If you’ve worked with LLM providers’ APIs, you’ve probably encountered the temperature parameter. Temperature manipulates the probability distribution of the model’s output by scaling it. The higher the temperature, the more evenly the probabilities are spread, increasing the chance of selecting less probable words. However, it won’t create a perfectly uniform distribution. Let’s see an example:
temperature = 1.42
scaled_output_logits_model = output_logits_model / temperature
probs_with_temp = softmax(scaled_output_logits_model)
print(scaled_output_logits_model)
# array([0.1762, 0.0460, 0.0524, 0.1627, 0.2842, 0.0309, 0.2477])
token_ids = []
for _ in range(100):
token_ids.append(
np.random.choice(len(probs_with_temp), size=1, p=probs_with_temp)[0]
)
from collections import Counter
counter = Counter(token_ids)
for token_id, count in counter.items():
print(f'{ID_TO_TOKEN[token_id]} --> {count} ({count / 100:.2f})')
# band -> 25 (0.25)
# war -> 18 (0.18)
# group -> 27 (0.27)
# halford -> 10 (0.10)
# flamengo -> 15 (0.15)
# world -> 3 (0.03)
# god -> 2 (0.02)
As the temperature increases, the probabilities become more balanced. Experiment with higher temperatures to observe how the distribution changes.

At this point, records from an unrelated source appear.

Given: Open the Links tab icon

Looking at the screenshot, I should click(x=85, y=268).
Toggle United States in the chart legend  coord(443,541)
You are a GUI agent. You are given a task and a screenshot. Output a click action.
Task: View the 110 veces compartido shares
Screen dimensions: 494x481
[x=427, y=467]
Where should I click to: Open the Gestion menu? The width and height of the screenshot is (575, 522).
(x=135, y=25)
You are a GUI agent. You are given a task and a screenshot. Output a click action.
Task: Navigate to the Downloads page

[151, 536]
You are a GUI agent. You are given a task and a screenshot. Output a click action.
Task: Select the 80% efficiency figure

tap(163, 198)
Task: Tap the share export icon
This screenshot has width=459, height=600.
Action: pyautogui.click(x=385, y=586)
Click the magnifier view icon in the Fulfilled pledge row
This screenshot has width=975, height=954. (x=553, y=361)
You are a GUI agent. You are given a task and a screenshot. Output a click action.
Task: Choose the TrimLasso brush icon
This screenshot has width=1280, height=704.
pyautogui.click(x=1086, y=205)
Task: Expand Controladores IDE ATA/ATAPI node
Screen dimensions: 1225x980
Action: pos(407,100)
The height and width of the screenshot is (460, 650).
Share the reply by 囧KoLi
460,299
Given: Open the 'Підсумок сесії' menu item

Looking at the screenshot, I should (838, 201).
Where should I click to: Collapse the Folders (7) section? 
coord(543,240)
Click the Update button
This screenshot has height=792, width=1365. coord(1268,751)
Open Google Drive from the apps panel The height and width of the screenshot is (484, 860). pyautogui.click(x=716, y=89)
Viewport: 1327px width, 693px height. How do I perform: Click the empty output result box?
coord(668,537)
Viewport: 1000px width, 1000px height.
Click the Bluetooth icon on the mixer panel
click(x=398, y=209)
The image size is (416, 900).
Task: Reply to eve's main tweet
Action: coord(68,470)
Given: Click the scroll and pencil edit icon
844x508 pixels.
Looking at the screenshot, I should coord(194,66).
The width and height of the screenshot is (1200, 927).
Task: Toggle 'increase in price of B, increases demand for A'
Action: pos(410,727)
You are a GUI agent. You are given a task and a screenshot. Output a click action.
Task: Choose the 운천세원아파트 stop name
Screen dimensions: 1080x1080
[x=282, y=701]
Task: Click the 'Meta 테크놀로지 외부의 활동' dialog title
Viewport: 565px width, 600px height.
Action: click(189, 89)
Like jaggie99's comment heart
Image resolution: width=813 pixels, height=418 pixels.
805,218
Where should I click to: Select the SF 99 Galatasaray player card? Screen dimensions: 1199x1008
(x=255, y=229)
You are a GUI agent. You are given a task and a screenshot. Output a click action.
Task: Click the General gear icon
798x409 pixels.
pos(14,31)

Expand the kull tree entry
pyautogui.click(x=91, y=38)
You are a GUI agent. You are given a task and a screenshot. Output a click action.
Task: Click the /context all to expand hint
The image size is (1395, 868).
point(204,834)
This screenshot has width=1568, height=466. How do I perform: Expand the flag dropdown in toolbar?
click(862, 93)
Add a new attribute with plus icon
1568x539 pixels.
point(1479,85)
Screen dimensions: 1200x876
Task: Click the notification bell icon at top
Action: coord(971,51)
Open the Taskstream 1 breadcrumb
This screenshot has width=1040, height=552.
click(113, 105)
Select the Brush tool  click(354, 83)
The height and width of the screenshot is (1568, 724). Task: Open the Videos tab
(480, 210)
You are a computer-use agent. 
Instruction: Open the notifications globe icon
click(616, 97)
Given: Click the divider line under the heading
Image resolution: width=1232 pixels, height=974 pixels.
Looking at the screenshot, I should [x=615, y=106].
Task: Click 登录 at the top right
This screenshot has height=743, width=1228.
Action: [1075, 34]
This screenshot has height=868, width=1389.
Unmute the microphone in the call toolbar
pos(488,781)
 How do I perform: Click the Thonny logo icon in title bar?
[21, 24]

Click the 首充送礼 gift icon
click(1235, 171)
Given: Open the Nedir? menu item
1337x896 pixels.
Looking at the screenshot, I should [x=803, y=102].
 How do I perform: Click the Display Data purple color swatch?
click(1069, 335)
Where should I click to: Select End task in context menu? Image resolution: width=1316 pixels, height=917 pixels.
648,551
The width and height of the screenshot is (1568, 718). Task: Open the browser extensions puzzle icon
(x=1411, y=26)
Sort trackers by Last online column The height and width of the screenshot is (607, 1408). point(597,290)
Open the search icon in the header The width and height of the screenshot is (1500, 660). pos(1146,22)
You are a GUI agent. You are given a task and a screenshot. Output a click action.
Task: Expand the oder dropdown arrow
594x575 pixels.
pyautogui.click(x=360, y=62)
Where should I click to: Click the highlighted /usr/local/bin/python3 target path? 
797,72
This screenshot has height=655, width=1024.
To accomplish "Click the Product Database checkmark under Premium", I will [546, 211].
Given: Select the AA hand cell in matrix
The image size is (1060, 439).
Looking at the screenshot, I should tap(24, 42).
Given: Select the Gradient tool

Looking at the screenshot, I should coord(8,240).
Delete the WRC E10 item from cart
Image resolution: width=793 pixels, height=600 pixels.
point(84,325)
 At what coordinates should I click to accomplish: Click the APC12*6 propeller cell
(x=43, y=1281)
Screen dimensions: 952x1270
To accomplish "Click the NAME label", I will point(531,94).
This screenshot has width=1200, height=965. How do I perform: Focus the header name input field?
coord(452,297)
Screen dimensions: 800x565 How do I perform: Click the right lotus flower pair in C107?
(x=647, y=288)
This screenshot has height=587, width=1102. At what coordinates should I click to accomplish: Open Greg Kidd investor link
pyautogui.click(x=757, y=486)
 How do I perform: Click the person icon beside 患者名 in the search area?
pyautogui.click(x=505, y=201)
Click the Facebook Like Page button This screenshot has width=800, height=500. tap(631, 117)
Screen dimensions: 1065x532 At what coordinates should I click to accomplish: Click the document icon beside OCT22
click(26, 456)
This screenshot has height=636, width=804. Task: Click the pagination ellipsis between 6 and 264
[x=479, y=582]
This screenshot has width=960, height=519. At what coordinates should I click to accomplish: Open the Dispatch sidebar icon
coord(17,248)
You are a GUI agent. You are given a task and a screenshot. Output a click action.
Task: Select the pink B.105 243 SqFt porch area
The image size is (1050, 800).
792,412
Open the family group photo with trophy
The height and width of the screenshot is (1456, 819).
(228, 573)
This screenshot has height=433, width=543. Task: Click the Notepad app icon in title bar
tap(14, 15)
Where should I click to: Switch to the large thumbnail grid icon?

However, using only temperature can increase the chance of selecting incoherent words. To address this, top-k sampling selects the top k words with the highest probabilities before applying temperature. See the example below:
def topk_sampling(array, k):
indices = np.argpartition(array, -k)[-k:]
topk_values = array[indices]
sorted_indices = np.argsort(-topk_values)
return topk_values[sorted_indices], indices[sorted_indices]
topk_output, topk_idxs = topk_sampling(output_logits_model, 2)
print(topk_output, topk_idxs)
# (array([2.144, 1.869]), array([4, 6]))
new_output_logits_model = np.where(
output_logits_model < topk_output[-1],
float('-inf'),
output_logits_model
)
print(new_output_logits_models)
# array([ -inf, -inf, -inf, -inf, 2.144, -inf, 1.869])
In the code above, we replace all values except the top k with -inf
before applying softmax, ensuring those tokens receive zero probability. (Try using 0 instead of -inf
and see what happens.)
Additionally, there is a variant called top-p sampling (nucleus sampling), which selects a subset of tokens whose cumulative probability exceeds a given threshold (e.g., 0.9). This ensures flexibility in selecting tokens without limiting the number to a fixed k.
Now you can apply the temperature and proceed with the previous steps.
Well, now you not only understand what the temperature and top-k parameters are and what they’re used for, but you also know how to calculate them and have seen them in practice.